Day 3
I saw him again.
I had hoped, had really hoped, that the psychiatrist was right, that it was all an illusion.
But once the rain disappeared, once my security was shattered, I knew, beyond a doubt, that I wasn't crazy.
He came in the morning. It was so bright and cheery in my room. The sun was shining through my window, and the last few drops of water that had clung onto the glass refracted the light into brilliant displays of red and blue and gold on my walls. The light even reached into into the far end of my room, past the doorway leading to my bathroom, and bounced off the normally dull tiles in such a way that it filled the room in a way I had never seen it.

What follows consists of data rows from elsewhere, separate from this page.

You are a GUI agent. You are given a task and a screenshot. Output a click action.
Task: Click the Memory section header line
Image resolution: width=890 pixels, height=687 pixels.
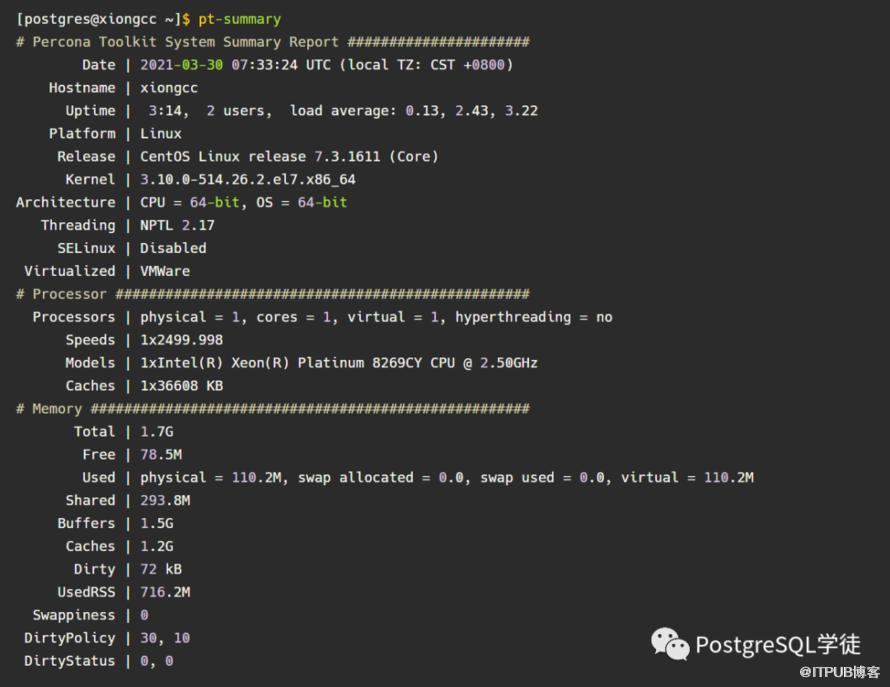(x=272, y=409)
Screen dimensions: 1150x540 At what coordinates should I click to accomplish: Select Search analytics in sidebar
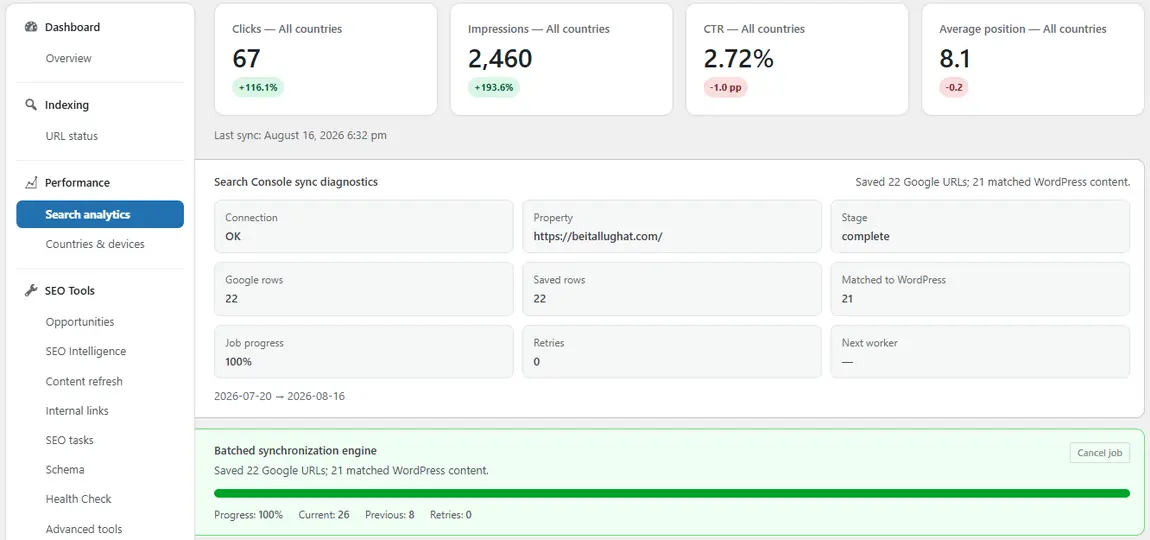100,214
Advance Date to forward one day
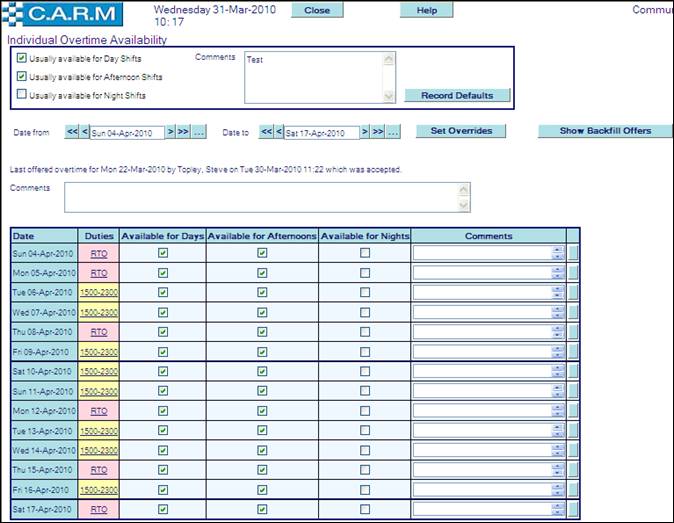The width and height of the screenshot is (674, 523). [365, 132]
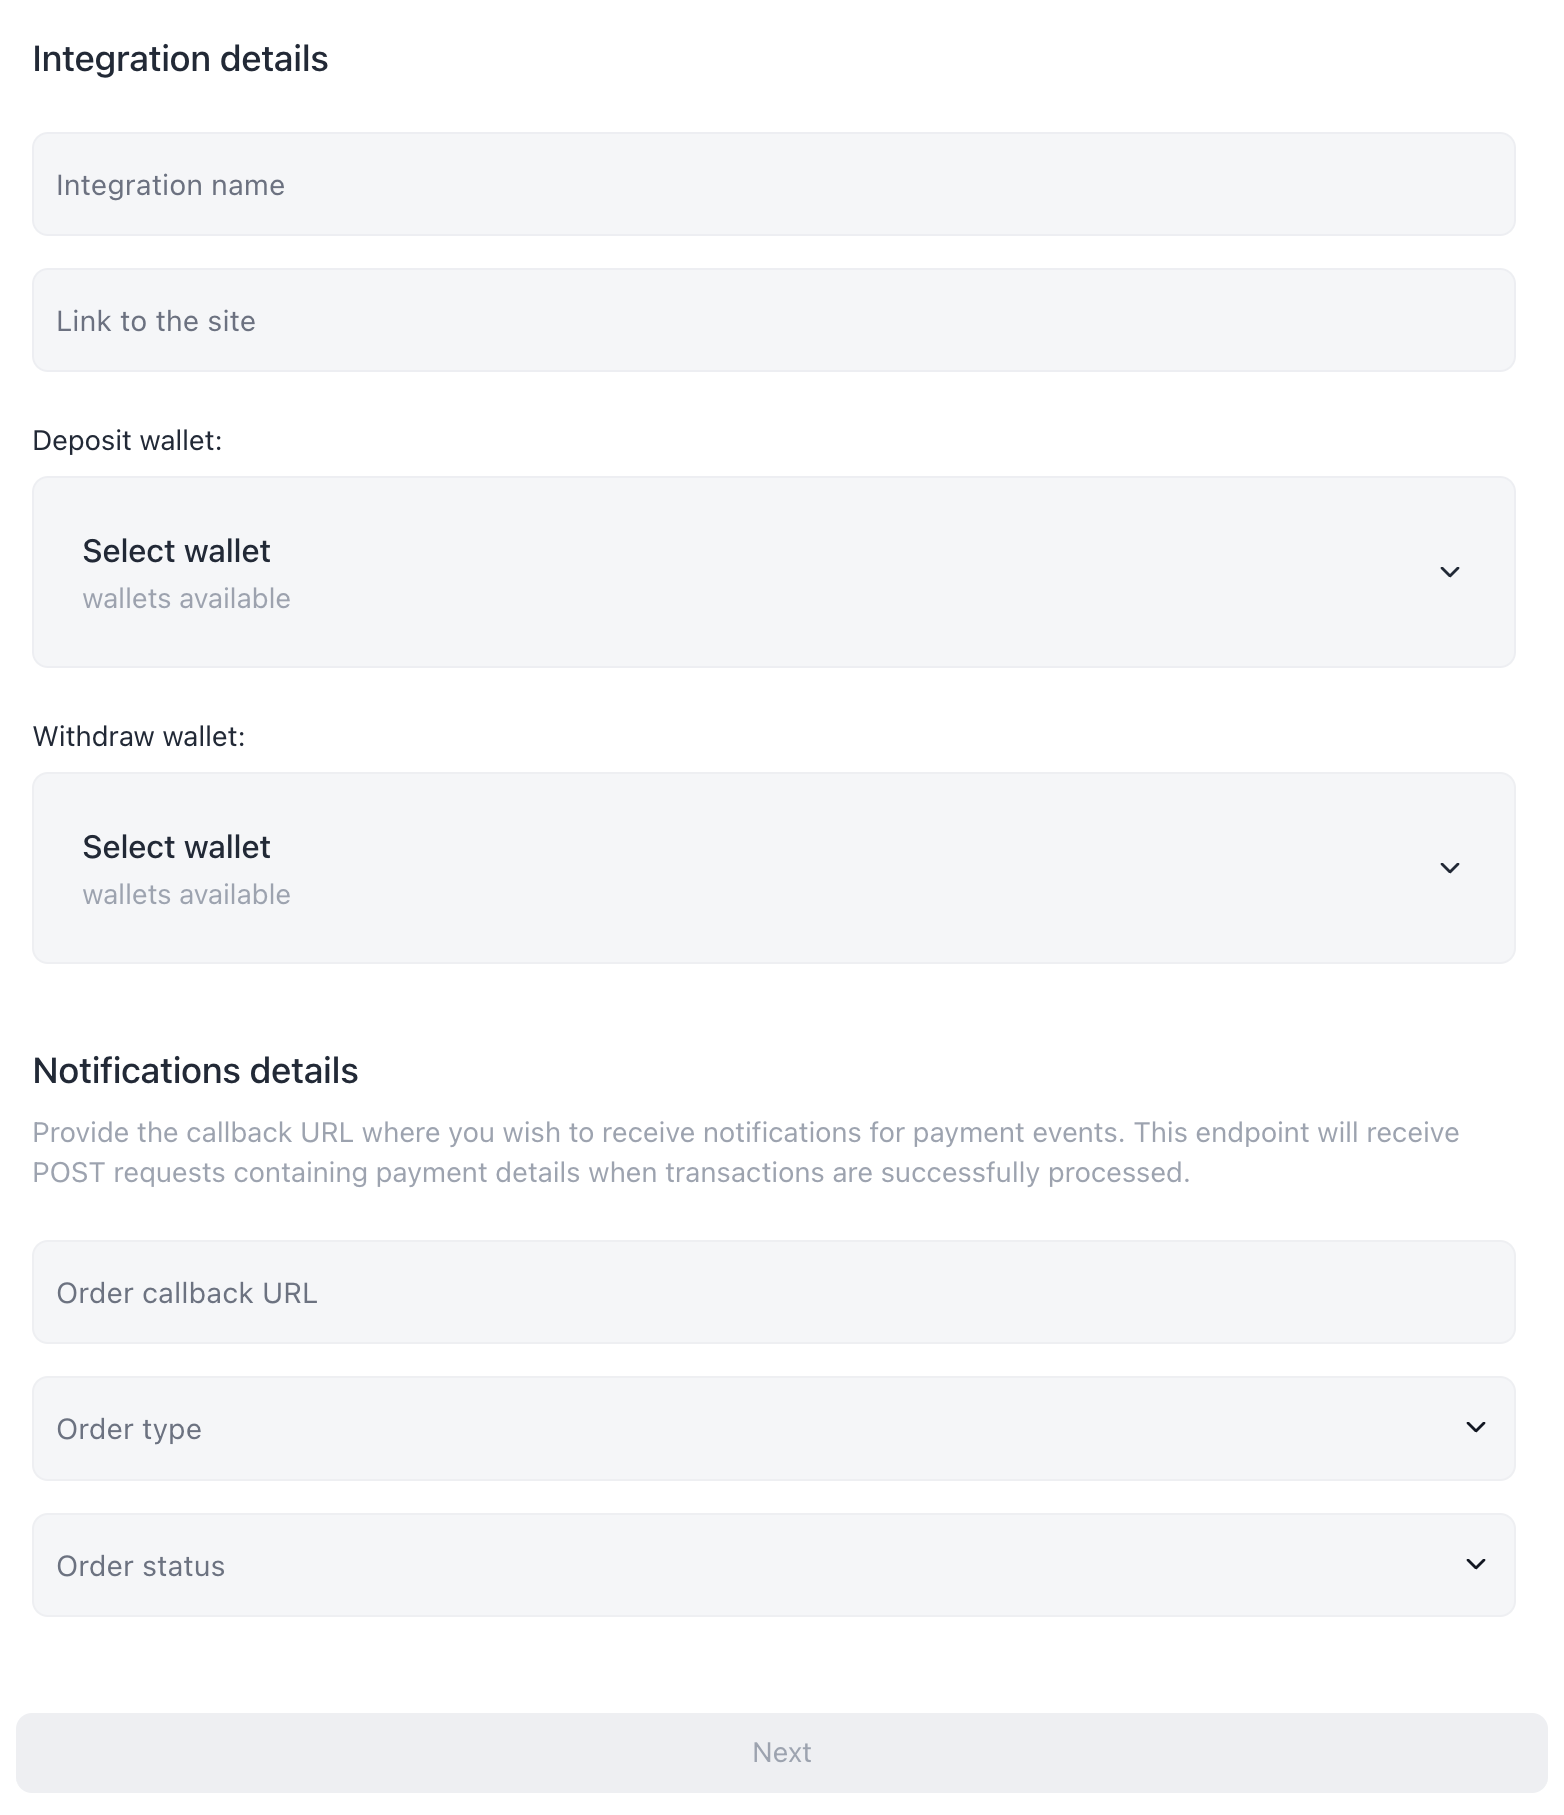Click the chevron arrow in Deposit wallet selector
1564x1815 pixels.
coord(1449,572)
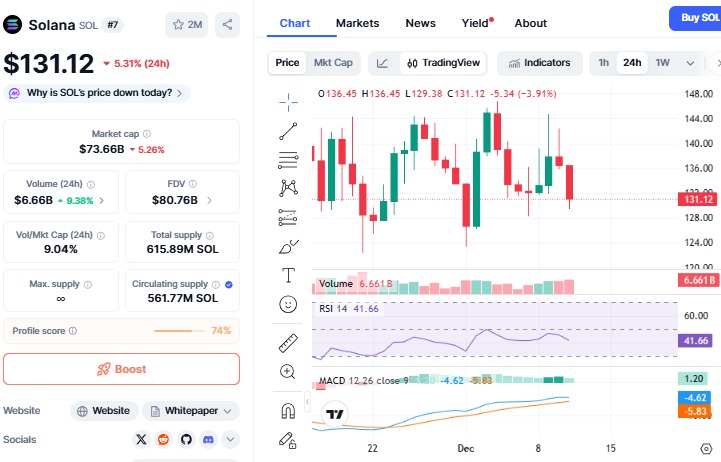Expand more social links chevron
Screen dimensions: 721x462
231,439
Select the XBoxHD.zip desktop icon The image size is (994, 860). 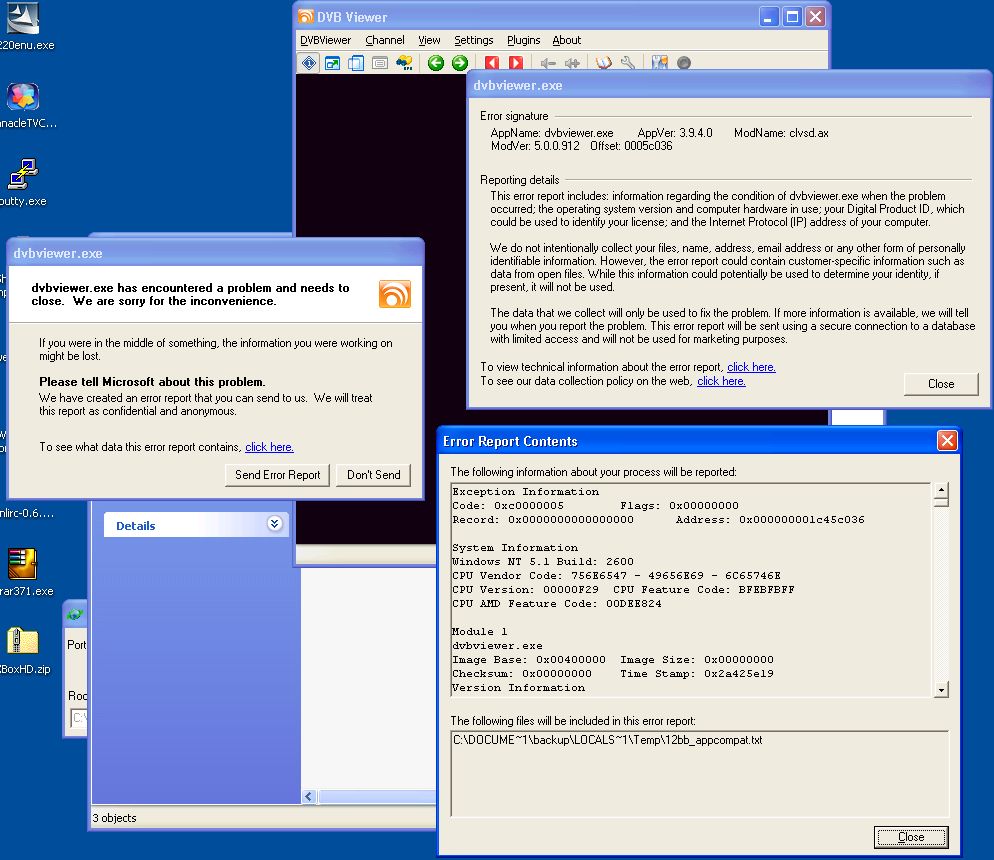point(22,643)
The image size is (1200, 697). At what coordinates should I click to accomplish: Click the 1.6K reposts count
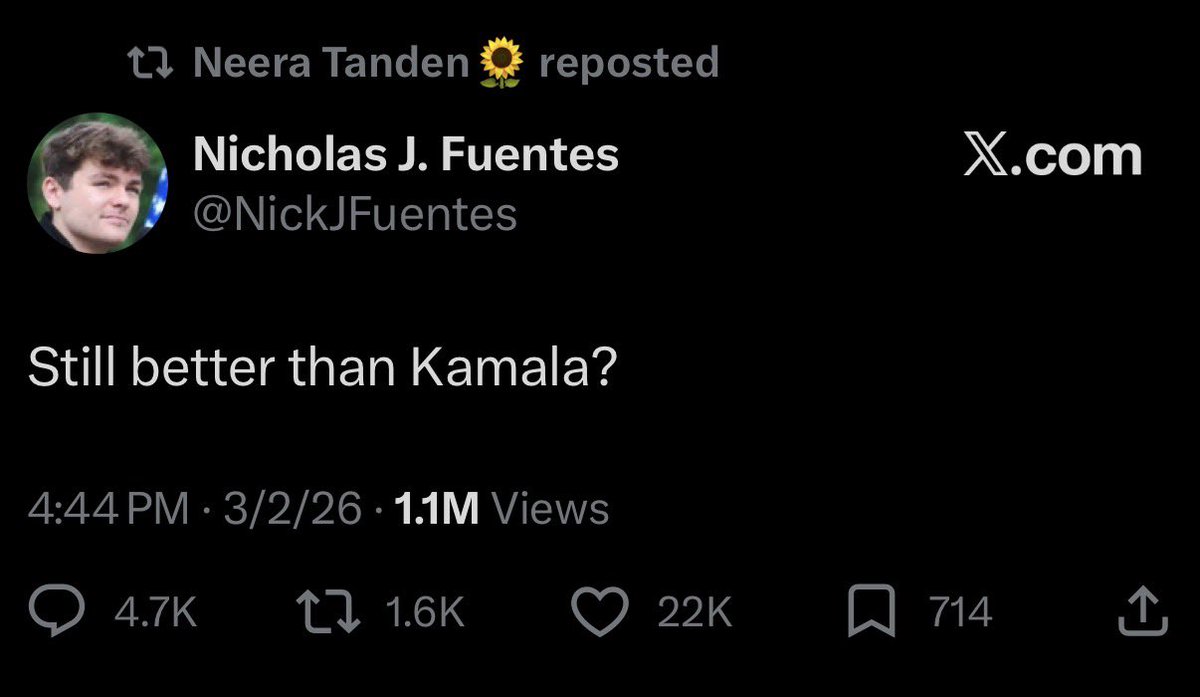(424, 613)
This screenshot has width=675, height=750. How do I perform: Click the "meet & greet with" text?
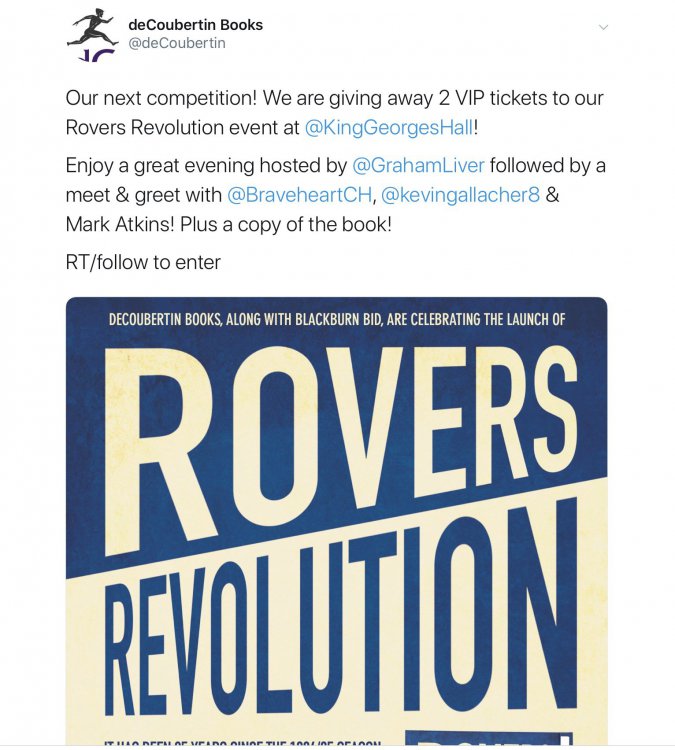click(x=144, y=194)
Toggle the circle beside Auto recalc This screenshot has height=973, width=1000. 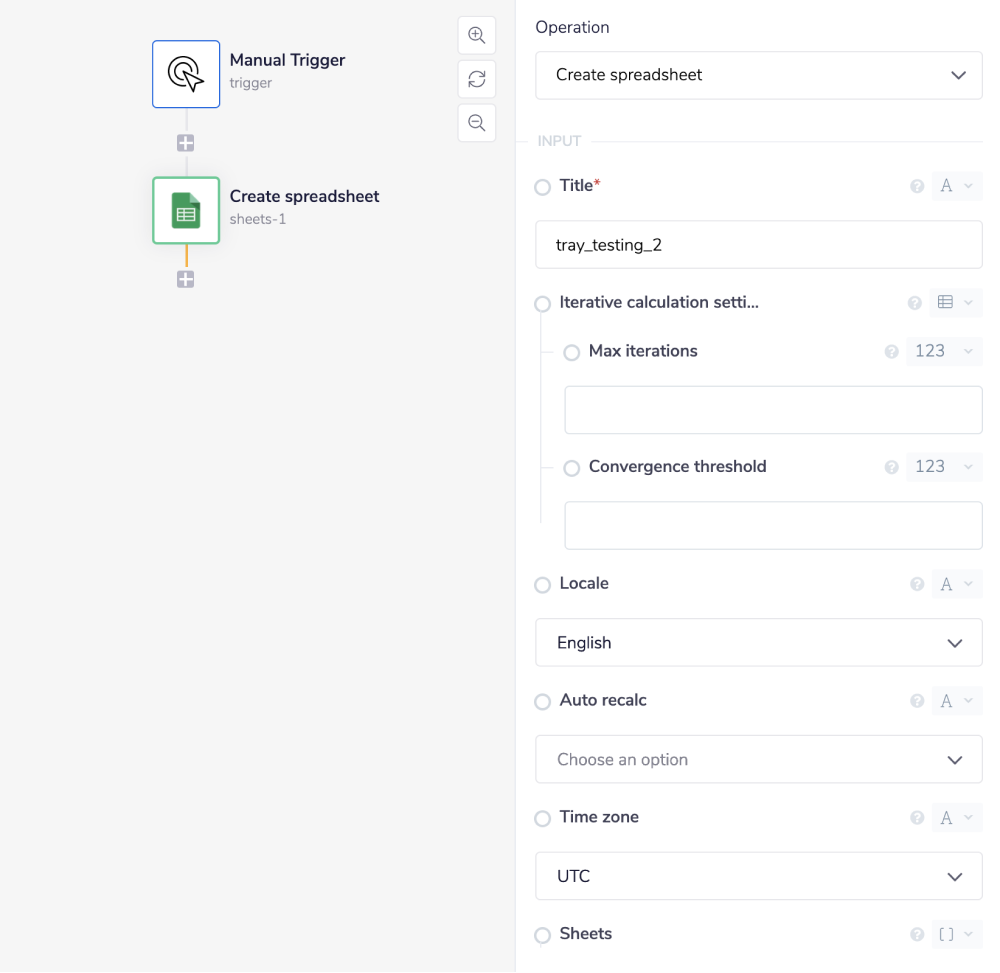point(542,701)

I was so happy I could feel my toes curling up in satisfied bliss. And then I saw him. Out of the corner of my eye. Peering at me from behind the shower curtain.
I tried to pretend I was seeing things. Yes, I confess, for a minute I was just like them. Seeing but pretending not to see. I almost convinced myself that it was just a shadow. I wanted so bad to not be crazy, to be just like everyone else, that I rationalized it as simply a trick of the light. water floating inside my eyeball that made me see something that wasn't there.
And then he laughed. The bastard laughed at me.
"Do you sell your soul for such a price?" he said. He spoke. God, I didn't know they could talk. "Come here, I'll give you so much more if that's what you wish to do."
So I screamed. What else could I do? An orderly sauntered into the room and told me to calm down, that I was having a hallucination. She patted me on the hand and told me everything was going to be okay, that she was going to take me to see the doctor, and she would make me all better.
Of course he laughed when he heard that. But at least he disappeared when the orderly turned around to see what had made that strange noise. She mumbled something under her breath--I can only assume it was about what she thought was my crazy neighbor--and then took me to see my "doctor".
It was a scheduled appointment. They don't take us specially whenever we "freak out". Otherwise they'd need at least a dozen psychiatrists.